Other things you might be working with?
- Acid dispensers – definitely use these things in the hood with the barrier between you.
- Centrifuges – make sure they’ve stopped before you go sticking your fingers in there.
- Syringes – well this is just a big DUH.
- Glassware – easy to break and cut yourself. Bonus points if there’s acid, radioactivity, or other nasty things in the glassware to contaminate your cut.
- Vacuum flasks – when these explode they make an awful noise and an even more awful mess! Never mix acids and bases in a vacuum flask.
And then we get to pipettes, which is the whole reason I wrote this post on Proper Lab Technique.
How Not to Use An Eppendorf Pipette
I’m sure most of you have seen, or at least heard of, James Cameron’s AVATAR (as opposed to the Avatar where the characters can control the elements). That movie came out in 2009 – five full years ago – and there’s a scene in it that to this day bugs me. Sigourney Weaver is using a pipette, which is a tool we use in the lab to transfer a specifically measured amount of liquid from one container to another.
You hold the pipette upright, depress the plunger, stick it in the liquid you want to transfer and release the plunger.

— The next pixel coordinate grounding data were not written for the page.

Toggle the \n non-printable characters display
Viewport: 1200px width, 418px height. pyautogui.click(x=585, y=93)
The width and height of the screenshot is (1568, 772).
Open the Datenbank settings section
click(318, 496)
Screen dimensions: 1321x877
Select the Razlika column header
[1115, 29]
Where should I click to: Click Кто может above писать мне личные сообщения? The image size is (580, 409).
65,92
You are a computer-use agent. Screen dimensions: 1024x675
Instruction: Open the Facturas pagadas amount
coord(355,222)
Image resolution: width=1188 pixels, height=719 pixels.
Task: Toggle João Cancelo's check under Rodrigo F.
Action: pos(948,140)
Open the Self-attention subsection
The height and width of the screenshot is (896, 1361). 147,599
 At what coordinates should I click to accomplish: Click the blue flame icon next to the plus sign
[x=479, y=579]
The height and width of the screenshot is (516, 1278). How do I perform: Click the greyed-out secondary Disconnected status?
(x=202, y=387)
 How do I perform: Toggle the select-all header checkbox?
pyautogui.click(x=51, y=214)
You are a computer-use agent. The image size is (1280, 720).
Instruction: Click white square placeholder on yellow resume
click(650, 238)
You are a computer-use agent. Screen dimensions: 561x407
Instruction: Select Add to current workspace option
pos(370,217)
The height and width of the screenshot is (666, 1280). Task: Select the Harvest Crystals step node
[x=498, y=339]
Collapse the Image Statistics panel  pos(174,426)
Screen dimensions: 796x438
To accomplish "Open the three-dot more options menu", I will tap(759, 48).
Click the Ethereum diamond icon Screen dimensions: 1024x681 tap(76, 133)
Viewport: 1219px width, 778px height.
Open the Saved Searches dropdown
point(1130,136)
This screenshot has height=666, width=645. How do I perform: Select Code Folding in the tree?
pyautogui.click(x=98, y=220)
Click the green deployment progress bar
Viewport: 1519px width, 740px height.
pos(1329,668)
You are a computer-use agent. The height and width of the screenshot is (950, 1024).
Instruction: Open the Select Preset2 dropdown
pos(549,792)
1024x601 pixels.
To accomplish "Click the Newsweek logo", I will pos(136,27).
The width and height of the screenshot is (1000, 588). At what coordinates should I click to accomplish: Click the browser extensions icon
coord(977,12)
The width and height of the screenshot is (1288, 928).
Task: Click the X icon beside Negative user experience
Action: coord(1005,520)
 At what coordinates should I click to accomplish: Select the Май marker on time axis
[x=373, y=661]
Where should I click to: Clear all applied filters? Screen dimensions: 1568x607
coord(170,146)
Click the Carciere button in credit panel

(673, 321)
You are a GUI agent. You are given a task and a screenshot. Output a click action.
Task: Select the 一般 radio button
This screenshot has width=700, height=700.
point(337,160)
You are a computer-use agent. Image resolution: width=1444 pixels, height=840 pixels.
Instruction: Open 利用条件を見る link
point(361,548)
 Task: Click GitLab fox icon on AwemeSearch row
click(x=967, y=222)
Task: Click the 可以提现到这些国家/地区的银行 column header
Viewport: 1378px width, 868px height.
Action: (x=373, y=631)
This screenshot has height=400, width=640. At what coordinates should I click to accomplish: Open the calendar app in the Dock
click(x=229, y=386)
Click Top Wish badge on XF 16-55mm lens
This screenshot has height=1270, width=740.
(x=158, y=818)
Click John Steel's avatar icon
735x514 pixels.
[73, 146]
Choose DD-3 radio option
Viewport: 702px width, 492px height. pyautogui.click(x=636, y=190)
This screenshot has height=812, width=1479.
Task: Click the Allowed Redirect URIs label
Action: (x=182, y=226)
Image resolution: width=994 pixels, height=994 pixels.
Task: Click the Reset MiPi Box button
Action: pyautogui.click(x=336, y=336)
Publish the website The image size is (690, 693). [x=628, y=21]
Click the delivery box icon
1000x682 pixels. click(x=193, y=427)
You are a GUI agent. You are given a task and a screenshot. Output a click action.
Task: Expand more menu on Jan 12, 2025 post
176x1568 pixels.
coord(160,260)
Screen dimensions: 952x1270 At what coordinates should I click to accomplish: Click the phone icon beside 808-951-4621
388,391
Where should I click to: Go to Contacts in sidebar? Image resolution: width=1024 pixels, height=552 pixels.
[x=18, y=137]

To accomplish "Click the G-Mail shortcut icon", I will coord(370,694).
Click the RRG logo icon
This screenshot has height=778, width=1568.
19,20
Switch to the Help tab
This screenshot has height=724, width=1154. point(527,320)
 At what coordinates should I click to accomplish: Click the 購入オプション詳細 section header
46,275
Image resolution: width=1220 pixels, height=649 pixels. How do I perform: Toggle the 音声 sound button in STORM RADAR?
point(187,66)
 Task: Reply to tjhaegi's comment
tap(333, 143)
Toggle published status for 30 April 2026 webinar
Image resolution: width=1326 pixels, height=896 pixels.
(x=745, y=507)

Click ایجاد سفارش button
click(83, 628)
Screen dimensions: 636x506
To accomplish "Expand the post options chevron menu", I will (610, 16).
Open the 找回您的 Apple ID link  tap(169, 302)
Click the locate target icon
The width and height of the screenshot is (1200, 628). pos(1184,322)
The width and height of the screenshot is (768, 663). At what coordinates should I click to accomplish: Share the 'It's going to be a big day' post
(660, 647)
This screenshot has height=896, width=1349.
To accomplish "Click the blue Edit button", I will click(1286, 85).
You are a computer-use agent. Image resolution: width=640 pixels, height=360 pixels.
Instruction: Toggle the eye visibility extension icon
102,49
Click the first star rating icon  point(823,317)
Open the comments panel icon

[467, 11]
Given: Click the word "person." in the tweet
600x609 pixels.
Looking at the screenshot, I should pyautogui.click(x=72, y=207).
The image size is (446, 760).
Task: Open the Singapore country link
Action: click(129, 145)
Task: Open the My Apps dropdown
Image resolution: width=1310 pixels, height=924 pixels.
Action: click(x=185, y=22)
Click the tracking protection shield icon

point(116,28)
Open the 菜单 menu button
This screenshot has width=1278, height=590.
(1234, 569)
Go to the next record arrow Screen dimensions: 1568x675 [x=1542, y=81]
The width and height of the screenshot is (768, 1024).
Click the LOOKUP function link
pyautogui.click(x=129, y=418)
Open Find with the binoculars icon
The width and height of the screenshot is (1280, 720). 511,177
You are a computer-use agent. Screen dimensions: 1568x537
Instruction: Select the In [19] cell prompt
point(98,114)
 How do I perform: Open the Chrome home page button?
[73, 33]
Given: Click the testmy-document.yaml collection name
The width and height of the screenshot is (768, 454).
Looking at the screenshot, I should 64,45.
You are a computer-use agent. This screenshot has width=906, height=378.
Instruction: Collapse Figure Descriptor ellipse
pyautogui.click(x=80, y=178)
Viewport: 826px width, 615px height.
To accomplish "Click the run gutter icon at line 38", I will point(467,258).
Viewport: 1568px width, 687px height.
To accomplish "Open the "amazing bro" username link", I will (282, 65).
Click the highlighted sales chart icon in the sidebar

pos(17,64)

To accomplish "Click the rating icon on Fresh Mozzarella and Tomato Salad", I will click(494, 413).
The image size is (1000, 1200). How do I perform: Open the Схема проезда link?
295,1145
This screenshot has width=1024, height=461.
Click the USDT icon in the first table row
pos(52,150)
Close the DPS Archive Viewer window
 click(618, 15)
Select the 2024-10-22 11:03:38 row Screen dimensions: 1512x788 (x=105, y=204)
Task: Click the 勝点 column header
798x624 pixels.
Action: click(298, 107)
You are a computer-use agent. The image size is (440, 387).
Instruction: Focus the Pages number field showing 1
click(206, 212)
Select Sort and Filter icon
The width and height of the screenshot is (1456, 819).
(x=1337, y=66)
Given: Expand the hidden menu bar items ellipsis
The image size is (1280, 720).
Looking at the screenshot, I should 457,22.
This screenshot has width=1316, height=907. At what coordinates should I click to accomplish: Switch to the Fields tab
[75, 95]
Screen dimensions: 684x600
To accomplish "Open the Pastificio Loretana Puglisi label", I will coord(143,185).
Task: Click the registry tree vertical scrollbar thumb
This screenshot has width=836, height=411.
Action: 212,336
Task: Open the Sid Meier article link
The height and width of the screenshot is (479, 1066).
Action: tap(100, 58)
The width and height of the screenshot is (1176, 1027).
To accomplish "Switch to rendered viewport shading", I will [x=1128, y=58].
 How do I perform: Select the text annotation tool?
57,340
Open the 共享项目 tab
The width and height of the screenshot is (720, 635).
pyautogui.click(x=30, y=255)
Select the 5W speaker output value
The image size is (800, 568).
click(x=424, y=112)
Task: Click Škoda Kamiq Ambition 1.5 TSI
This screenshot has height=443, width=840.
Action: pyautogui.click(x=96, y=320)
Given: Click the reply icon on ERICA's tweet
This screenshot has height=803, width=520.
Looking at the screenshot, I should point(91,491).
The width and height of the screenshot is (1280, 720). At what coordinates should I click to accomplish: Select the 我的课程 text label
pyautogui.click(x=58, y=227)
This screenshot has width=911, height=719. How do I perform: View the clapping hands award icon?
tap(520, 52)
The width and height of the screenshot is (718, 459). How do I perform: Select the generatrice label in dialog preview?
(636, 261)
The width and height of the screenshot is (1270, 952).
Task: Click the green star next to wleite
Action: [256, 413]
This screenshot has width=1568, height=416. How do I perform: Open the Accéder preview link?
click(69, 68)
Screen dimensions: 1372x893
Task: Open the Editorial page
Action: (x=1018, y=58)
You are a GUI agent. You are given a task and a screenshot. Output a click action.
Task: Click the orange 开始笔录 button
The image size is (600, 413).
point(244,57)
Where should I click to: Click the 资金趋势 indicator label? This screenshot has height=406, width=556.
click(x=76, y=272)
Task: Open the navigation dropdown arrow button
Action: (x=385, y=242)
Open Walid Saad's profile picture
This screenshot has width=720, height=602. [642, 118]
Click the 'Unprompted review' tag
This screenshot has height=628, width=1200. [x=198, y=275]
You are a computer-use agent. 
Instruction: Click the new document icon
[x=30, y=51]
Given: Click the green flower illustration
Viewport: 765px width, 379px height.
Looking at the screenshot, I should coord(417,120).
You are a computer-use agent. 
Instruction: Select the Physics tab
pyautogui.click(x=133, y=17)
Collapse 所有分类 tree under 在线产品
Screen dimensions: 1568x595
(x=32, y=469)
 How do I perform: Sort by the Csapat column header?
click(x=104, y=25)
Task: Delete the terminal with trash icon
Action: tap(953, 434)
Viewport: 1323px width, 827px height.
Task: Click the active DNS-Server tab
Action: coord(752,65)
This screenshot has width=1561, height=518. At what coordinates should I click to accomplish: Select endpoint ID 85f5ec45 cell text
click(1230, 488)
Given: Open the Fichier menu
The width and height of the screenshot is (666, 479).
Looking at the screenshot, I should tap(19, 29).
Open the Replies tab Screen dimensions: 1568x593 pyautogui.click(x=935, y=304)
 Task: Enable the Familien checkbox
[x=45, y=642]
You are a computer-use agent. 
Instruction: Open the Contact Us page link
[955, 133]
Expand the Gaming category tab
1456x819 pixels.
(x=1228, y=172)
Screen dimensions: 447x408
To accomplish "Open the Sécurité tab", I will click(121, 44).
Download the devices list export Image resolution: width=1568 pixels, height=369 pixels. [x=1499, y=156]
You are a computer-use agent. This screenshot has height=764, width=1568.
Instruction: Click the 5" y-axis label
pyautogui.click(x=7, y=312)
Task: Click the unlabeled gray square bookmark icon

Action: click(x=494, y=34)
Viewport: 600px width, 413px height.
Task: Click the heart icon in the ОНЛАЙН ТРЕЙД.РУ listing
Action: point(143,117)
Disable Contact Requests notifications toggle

It sucks the exact same amount of liquid up each time (we calibrate the pipettes daily so we know that they are, in fact, sucking the exact same amount of liquid up each time). You then place the pipette tip over the container you want to put the liquid into and depress the plunger again so all the liquid exits. It’s a super easy and mostly fail-proof way to get the exact same amount of liquid into each sample. You could do the same with a syringe, but there’s a lot more human error involved in a syringe.
So Sigourney Weaver is using a pipette, gets the appropriate amount of liquid into it, and then tips it upside down. *insert facepalm here*. Friends, I have done this exact same thing on accident, and do you know what happens when you turn a pipette full of liquid upside down? The liquid goes into the pipette’s mechanism and then you can’t use it anymore because it’s contaminated. Part of the liquid can squirt out too – very dangerous if you’re using it to transfer radioactive sources. I’ve done this – on accident – more times than I’d like to admit. And pipettes are expensive. My boss probably hates me.
I can tell you I’m not the only one who’s noticed this, either. If you Google “Sigourney Weaver, pipette, avatar” the first hit is this YouTube video entitled “How Not To Use An Eppendorf Pipette” and then pages and pages of scientists like myself gasping in utter horror over her misuse of said pipette. It would be funny, if I wasn’t still horrified five years after watching a SFF film. Obviously this one stuck with me.
Respect for Science
The last thing you need to know about writing a scientist in a lab? We care about what we’re doing. We check constantly to make sure we’re safe and the people around us are safe. We make sure we’re doing every step correctly, because a misstep could lead to bad data…or an explosion.
So never, ever, ever write this sentence: “Scientists have their heads in the clouds and don’t bother with maintenance.”
Because I will throw your book across the room.